- The Washington Times - Wednesday, September 8, 2004

Bruton new EU envoy

The European Union yesterday named former Irish Prime Minister John Bruton as its new ambassador to the United States in a move that the union hopes will help improve relations with Washington.

Mr. Bruton, credited with promoting peace in Northern Ireland and spurring the economic boom that turned Ireland into the “Celtic Tiger” of the 1990s, worked closely with President Clinton and is well-known on Capitol Hill.

The EU said it hopes his appointment will “raise the profile of the European Union in the United States.” EU opposition to the war in Iraq created tensions between Washington and Brussels, the headquarters of the 25-nation body, although many nations supported the Bush administration.

“The [European Union] looks forward to welcoming Mr. Bruton and hopes his appointment will lead to a further strengthening of EU-U.S. ties and to deeper mutual understanding in this indispensable partnership,” the union said.

Mr. Bruton is expected to take up his post in November, replacing Ambassador Guenter Burghardt, a low-key career diplomat who held the position since January 2000.

As prime minister from 1994 to 1997, Mr. Bruton cut corporate and individual income taxes, a move that led to an annual growth rate of 8 percent to 9 percent. Mr. Bruton led Fine Gael, often described as a socially liberal but fiscally conservative party.

Irish Foreign Minister Brian Cowen yesterday said Mr. Bruton’s nomination is a “very positive development for Europe and an honor for Ireland.”

Ayalon denies spying

Israeli Ambassador Daniel Ayalon has categorically denied that his government is spying on the United States, dismissing press reports of an FBI investigation as a “nonissue.”

Mr. Ayalon told TV interviewer John McLaughlin, “I can tell you here … categorically and very authoritatively, Israel does not spy on the United States, nor do we gather any intelligence on the U.S.”

He said Israel — about 20 years ago, after American Jonathan Pollard was convicted of spying for Israel — pledged that it never again would engage in such activity.

“After the Pollard case … we took a strategic decision not to do any kind of intelligence gathering of that type on the United States, and we adhere to it, and we don’t ever want anything which will be remotely close to such activity because of the unique relationship between Israel and the United States,” he said on “John McLaughlin: One on One” last week.

Press reports said the FBI suspects a Defense Department official might have given classified materials to the American Israel Public Affairs Committee (AIPAC), which passed them on to Israel. AIPAC said it never knowingly received classified material.

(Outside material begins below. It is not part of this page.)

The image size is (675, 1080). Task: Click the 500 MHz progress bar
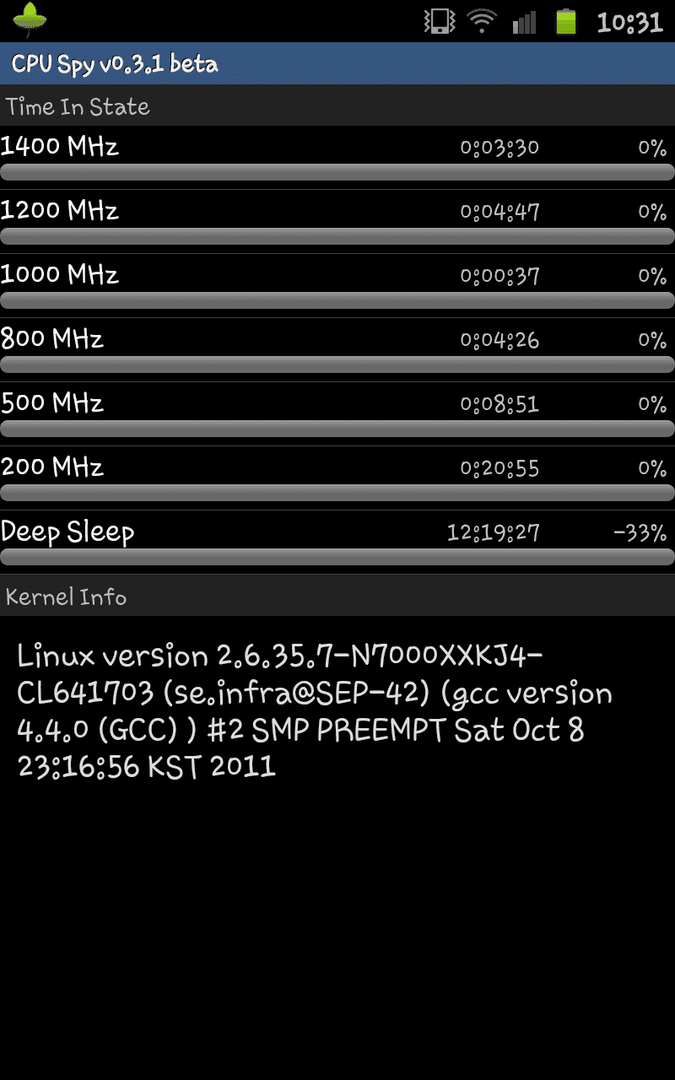(338, 428)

Mr. Ayalon dismissed the reports as “anonymous leaks” from “faceless sources.”

Mr. Ayalon also warned of the dangers that Iran’s suspected nuclear weapons program poses to Israel and even Europe, if the regime develops longer-range missiles capable of delivering nuclear warheads.

“A nuclear Iran will change completely the landscape of the Middle East and … beyond,” Mr. Ayalon said. “It’s not just an existential threat for Israel but for all the countries in the Middle East and … the world.”

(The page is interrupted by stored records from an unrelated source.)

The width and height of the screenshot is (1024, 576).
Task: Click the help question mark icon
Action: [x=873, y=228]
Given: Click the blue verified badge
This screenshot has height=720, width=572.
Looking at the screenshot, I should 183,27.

He said the United States and the “entire international community” will be “gravely affected.”

He added that Iran must be stopped from developing nuclear weapons but declined to say whether Israel would take unilateral action to destroy the nuclear sites, as it did in Iraq in the 1980s.

Mr. Ayalon said Iran poses a “very unique case” because of its support of terrorism.

“They harbor terrorists. They shelter terrorists. They export terrorism. They train terrorists. They finance terrorism,” he said.